This is my third Grainline Studio pattern and I’m not stopping anytime soon. I love Jen’s design aesthetic – modern wardrobe staples with a minimalist approach. Which reminds me, I need to crank out some more Moss Minis for fall/winter this year since the one I made last year was not enough (plus I need to make one a bit longer so I can wear it for work, eeep). She’s an expert pattern designer and writes great instructions, so I knew I’d be in good hands using this pattern as my first serious foray into shirt-making.
So, this shirt isn’t perfect by any means, and I’m ok with that. I realized after the fact that I haven’t been stretching and challenging myself with my sewing skills – I love me some knits pretty hard, and that’s great for whipping out basic tees and cute dresses for my closet. But if I want to grow – and truly become a better sewist – I need to start taking on more projects with more challenging techniques.

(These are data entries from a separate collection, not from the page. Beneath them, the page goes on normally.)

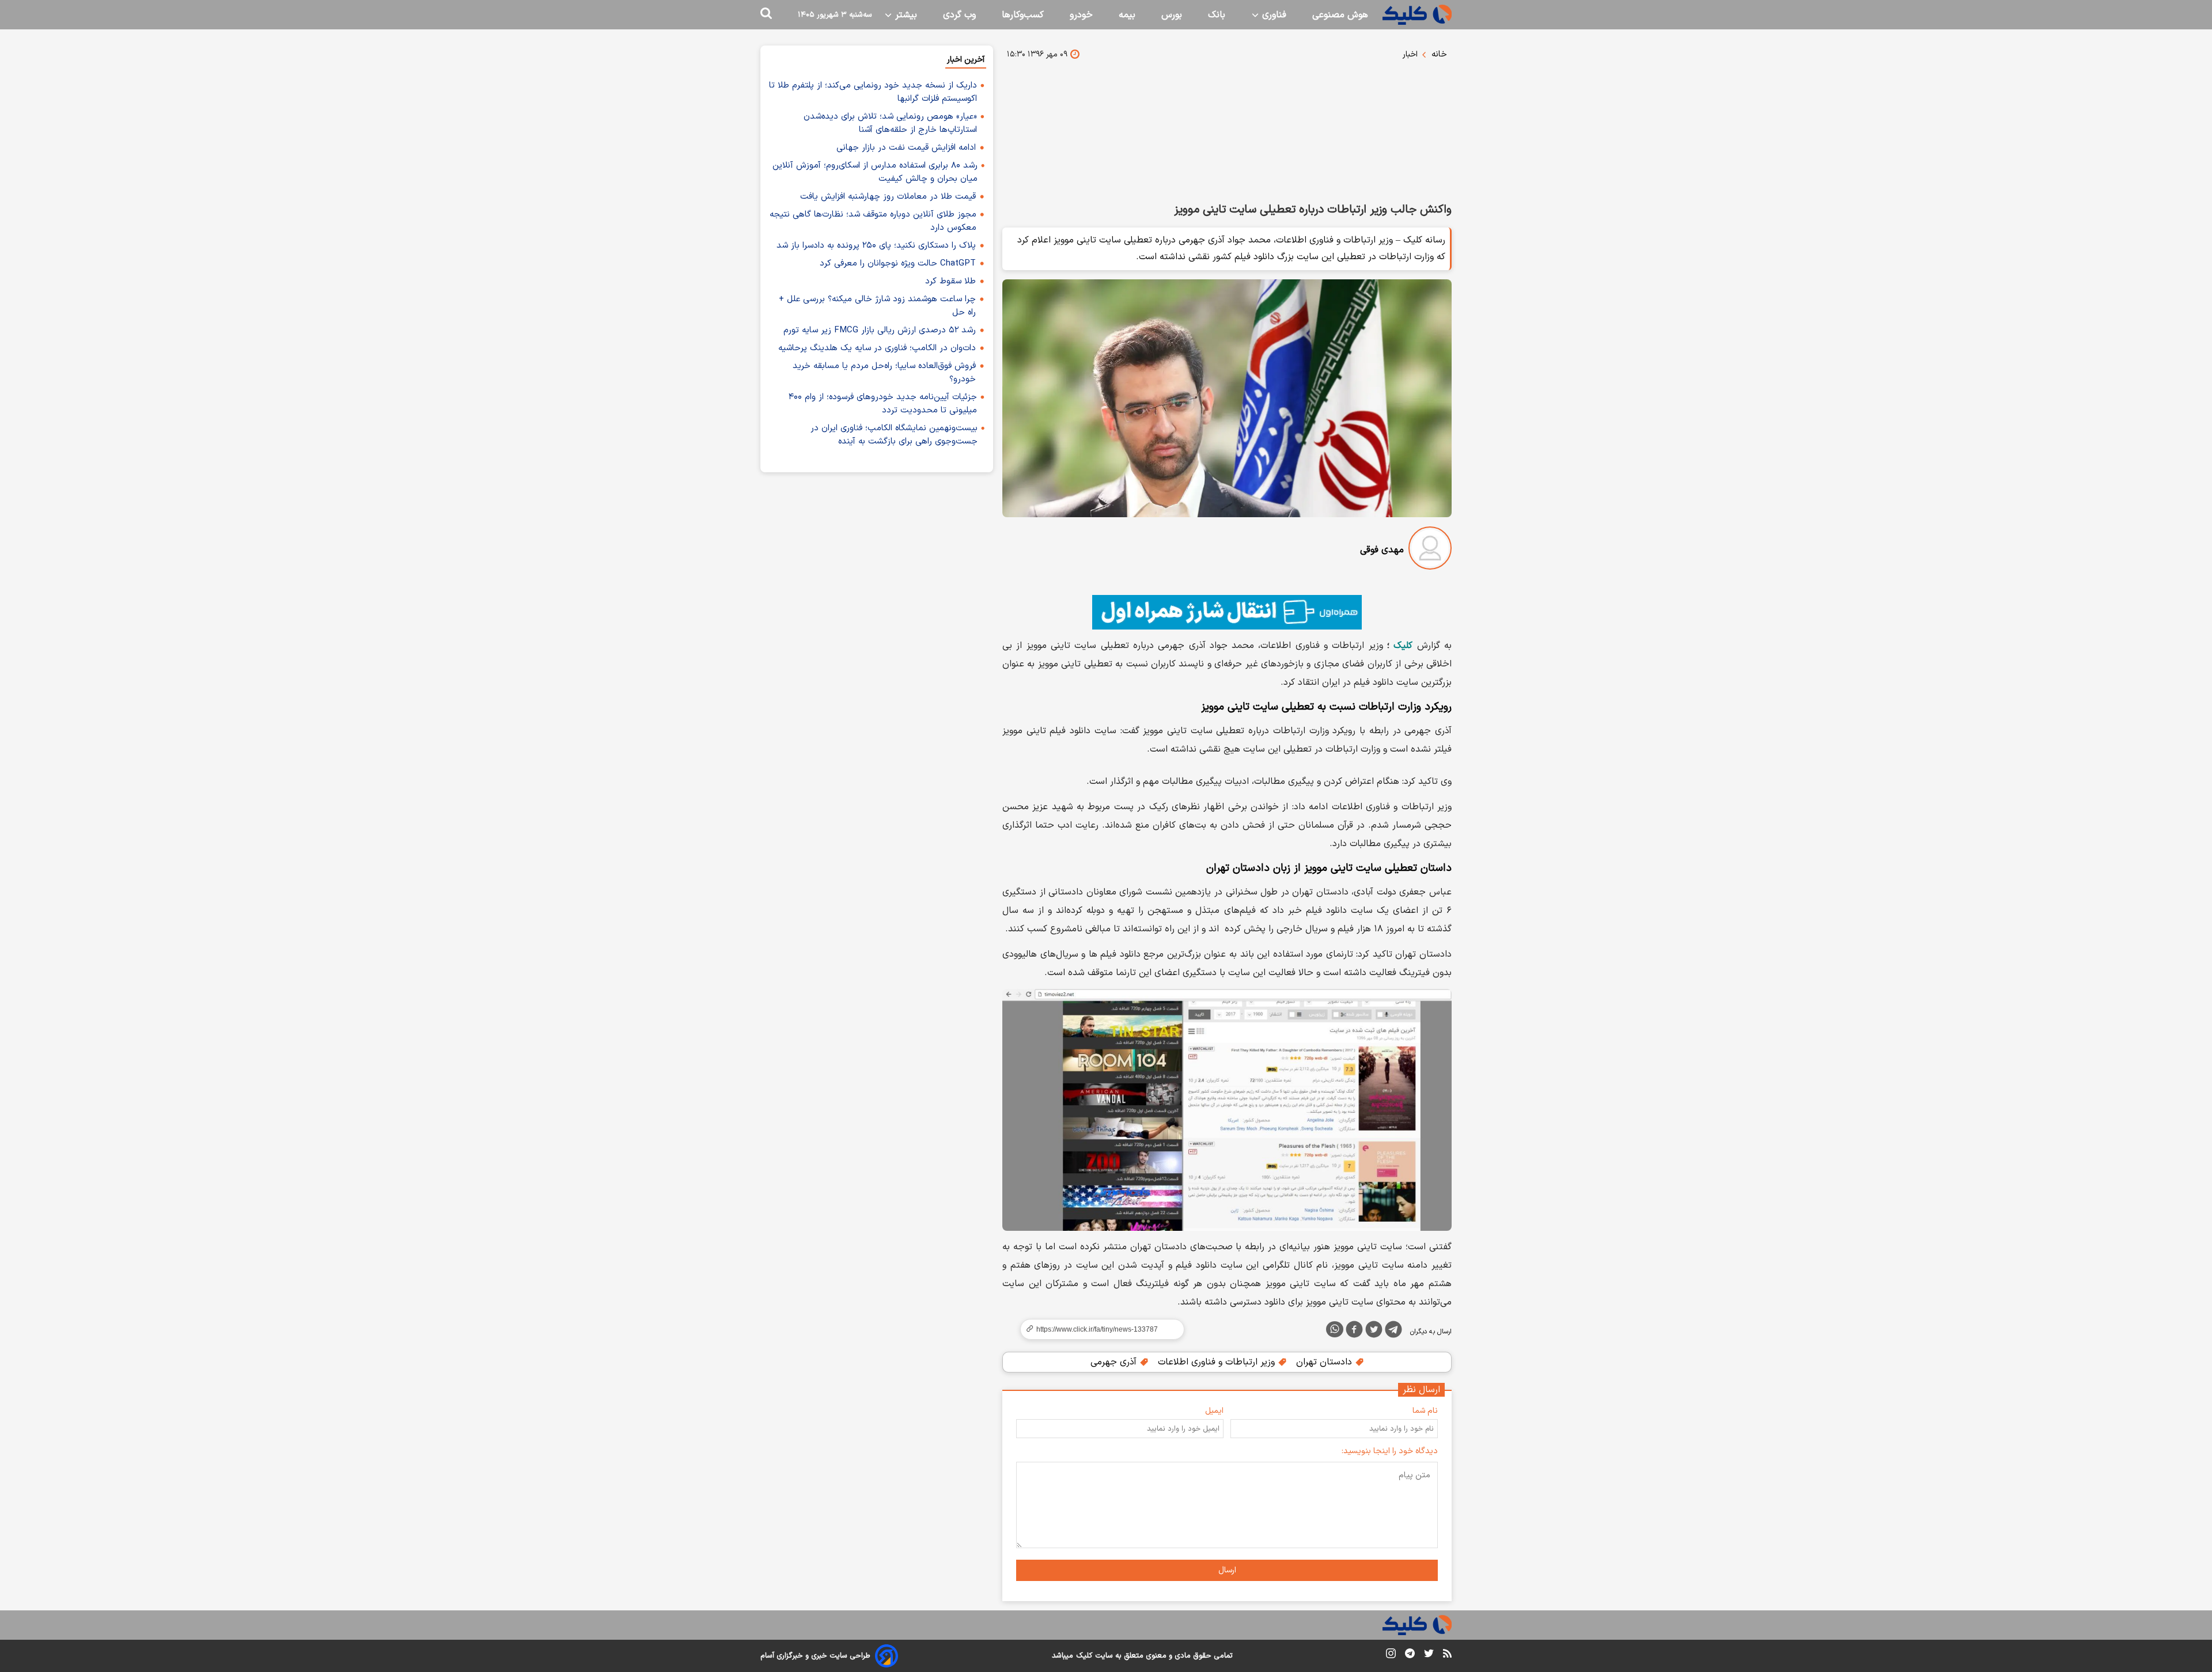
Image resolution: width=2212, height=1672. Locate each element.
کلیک (1402, 646)
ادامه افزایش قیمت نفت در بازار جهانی (906, 147)
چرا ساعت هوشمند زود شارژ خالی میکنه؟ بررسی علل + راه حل (877, 306)
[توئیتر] (1373, 1332)
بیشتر (904, 15)
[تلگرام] (1393, 1332)
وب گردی (959, 15)
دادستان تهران (1325, 1362)
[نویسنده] (1430, 550)
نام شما (1425, 1411)
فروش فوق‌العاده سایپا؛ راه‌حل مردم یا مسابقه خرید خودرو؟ (884, 372)
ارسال (1227, 1570)
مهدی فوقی (1382, 550)
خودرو (1081, 15)
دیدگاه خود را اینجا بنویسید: (1390, 1451)
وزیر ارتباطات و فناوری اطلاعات (1218, 1362)
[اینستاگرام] (1391, 1655)
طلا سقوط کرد (950, 281)
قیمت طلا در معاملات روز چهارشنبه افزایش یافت (888, 196)
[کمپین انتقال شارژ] (1227, 612)
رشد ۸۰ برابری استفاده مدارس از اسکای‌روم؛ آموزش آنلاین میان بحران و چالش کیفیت (875, 172)
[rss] (1447, 1655)
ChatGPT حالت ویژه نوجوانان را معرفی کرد (898, 263)
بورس (1171, 15)
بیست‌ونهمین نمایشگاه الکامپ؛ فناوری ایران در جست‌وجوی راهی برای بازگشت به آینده (894, 435)
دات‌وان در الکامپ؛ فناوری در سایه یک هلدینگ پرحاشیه (877, 348)
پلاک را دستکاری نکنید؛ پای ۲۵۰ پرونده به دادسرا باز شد (876, 245)
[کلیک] (1417, 15)
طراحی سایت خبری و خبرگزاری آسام (815, 1656)
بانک (1216, 15)
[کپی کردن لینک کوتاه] (1097, 1329)
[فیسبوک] (1354, 1332)
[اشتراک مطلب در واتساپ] (1334, 1329)
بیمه (1127, 15)
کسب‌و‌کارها (1023, 15)
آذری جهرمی (1114, 1362)
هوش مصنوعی (1340, 15)
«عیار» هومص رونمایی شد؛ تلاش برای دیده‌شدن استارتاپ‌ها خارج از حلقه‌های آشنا (890, 123)
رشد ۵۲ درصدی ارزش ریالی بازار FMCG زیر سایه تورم (879, 330)
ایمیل (1214, 1411)
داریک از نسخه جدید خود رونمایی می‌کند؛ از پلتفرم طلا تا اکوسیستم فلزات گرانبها (873, 92)
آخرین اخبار (965, 60)
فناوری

Let me put it this way – that collar stand kicked my ass.
To borrow a term from Lauren, who borrowed a term from Clueless, this shirt is definitely a “Monet:” it looks good from a distance but up close, it’s kind of a mess (thank goodness for prints). Everything started out all fine and dandy: sewing the side seams together, attaching the yoke, adding a pocket (I was going to put on two, but after I added one, I decided not to since it just gets lost in the print, as demonstrated in the picture above). And then came the sleeve plackets….they’re kinda meh. I think I may have goofed with them overlapping the wrong way, but it doesn’t seem that noticeable to me. The button bands went on smoothly, cuffs were attached ok…
And then that goddamn collar stand.
Ok, shame on me for not at least *practicing* how to attach a collar stand to a shirt. I’ve made a couple of collared shirts in the past out of cheap shiny poly and other wonderful fabric choices from Joann Fabrics, but they were just the simple kind of collar that attaches to the neckline. Dust-your-hands-off-and-call-it-a-day kind of collars. So, I thought, how difficult could this be? It’s not awful looking…it just doesn’t match up well at the one side, it kind of juts out from the button band. And hell, my stitching looks awful in the inside of the collar – there’s some fabric that got tucked and sewn in place, and I didn’t have the heart to rip it out and sew it again, and I figured it wasn’t too noticeable when the collar is open (ehhh it kind of is). Plus, when I was turning the collar right side out, I poked a little too hard with my point turner, made a hole in the edge of the collar stand, and it started to fray – greaaaat. Some Fray-Chek solved that, but again…it’s just more little details that make this not the best thing I’ve ever made.
Oh, and I totally did not understand how to make the top buttonhole in the collarstand, even after studying one of my own RTW shirts…I was way off with that shit.
Amazingly, my buttonholes came out ok! They were actually the least stressful part of sewing this shirt, I got the placement right and didn’t screw up stitching any of them on my Bernina 1005…I really miss the automatic buttonhole feature on my mom’s Bernina, it makes a world of difference when it comes to buttonhole precision.
So, try, try again, right? Totally. I WILL master making button-down shirts – they seem like part of the perfect uniform of skinny jeans and boots for my new job. And I like the fit of this shirt, too, it’s not too boxy and it doesn’t have any bust darts I have to worry about moving up. I think I may lengthen it a little next time…I feel like it could be a slightly longer. I’m also going to try using Andrea’s tutorial on sewing collar stands for my next shirt, I feel like she’s an “Archer Expert” with all of the fabulous shirts she’s cranked out from this pattern. My next fabric: a Marc Jacobs tiny floral print cotton shirting. And maybe on my next shirt, I’ll be proud enough to show some close-up shots of the stitching detail!